Rishi Sunak, former Prime Minister of the United Kingdom, spoke at length on India's potential in the field of artificial intelligence or AI, saying the country is "well positioned to take a leadership role".
About how the way ahead should be handled and political leaders bring about a convergence between AI companies interests and the needs of the society, he said it was about trusting technology and the politicians' ability to grasp the matter.
In this context, speaking to NDTV CEO and Editor-in-Chief Rahul Kanwal at the channel's AI Summit, he recounted an anecdote.
"To my parents' great disappointment, I didn't have a STEM degree, which they were sad about... it was something that my team brought up when we hosted that first summit, and we were inviting all the leading frontier labs and we were going to have these conversations," Sunak said.
It was there that one of the engineers made the same point, he said.
"It was like, are you going to be able to really keep up with the technical discussions that are going to happen here? And I said to this person, I said, 'You know what? My wife's uncle is an astrophysics professor at Caltech, my mother-in-law was one of the first female engineers at Telco, my brother-in-law is a computer scientist, and my father-in-law founded a software company. I said, 'If I can keep up with them at family dinner, I can probably handle the summit discussions'," he said.
Sunak is married to Akshata Murthy, the daughter of NR Narayana Murthy -- the co-founder of the Indian IT giant Infosys - and Sudha Murthy.
"If I look around the world, there are varying attitudes towards AI," Sunak said.

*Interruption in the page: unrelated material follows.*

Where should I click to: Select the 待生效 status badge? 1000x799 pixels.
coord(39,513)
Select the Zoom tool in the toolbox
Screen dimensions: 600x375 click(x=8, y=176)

"I think here in India, there's enormous optimism and trust, whereas in the West, I think the dominant feeling is one of anxiety. And I think closing that confidence gap is now not just a technical issue, but it is a policy issue," he said.

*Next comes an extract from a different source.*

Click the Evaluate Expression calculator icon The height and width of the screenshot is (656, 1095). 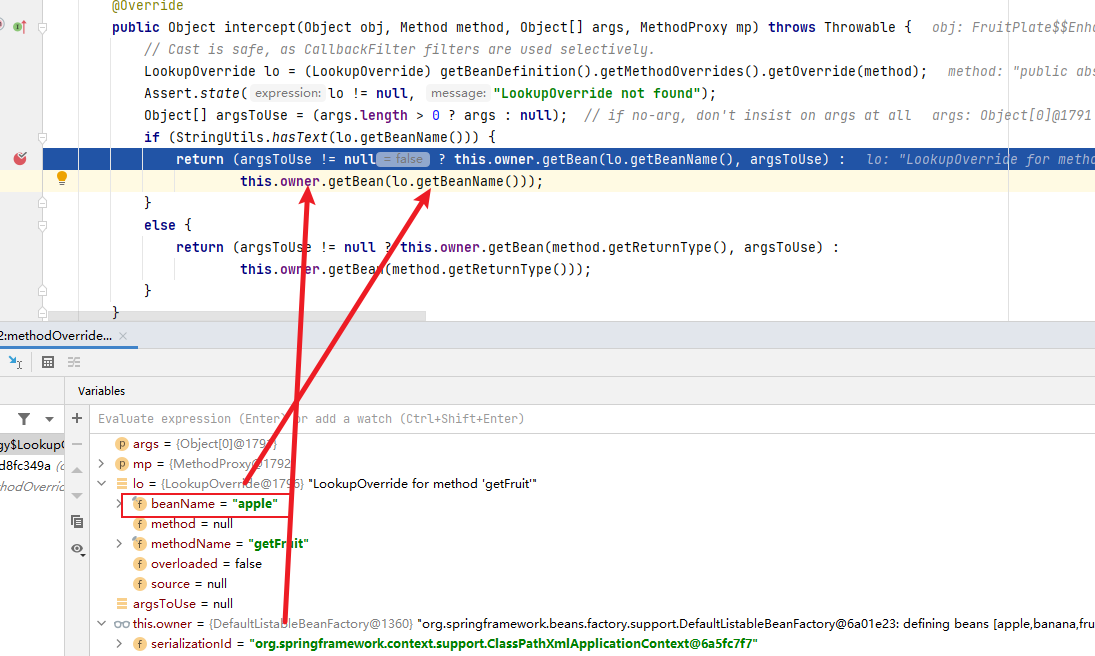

While the matter will be resolved only in the public sector, the way ahead, he said, will involve winning the trust of the people.
"I think when citizens experience themselves better healthcare, faster government services, a more efficient interaction with the state, I think that's when this debate about trust in AI goes from abstract to reality, and that's how you can win people over to trusting the technology," he said.
In India, AI is supported by "a very deep talent pool... a strong digital public infrastructure, and a public that's very supportive and optimistic of technology, I think India is well-positioned to take a leadership role in AI".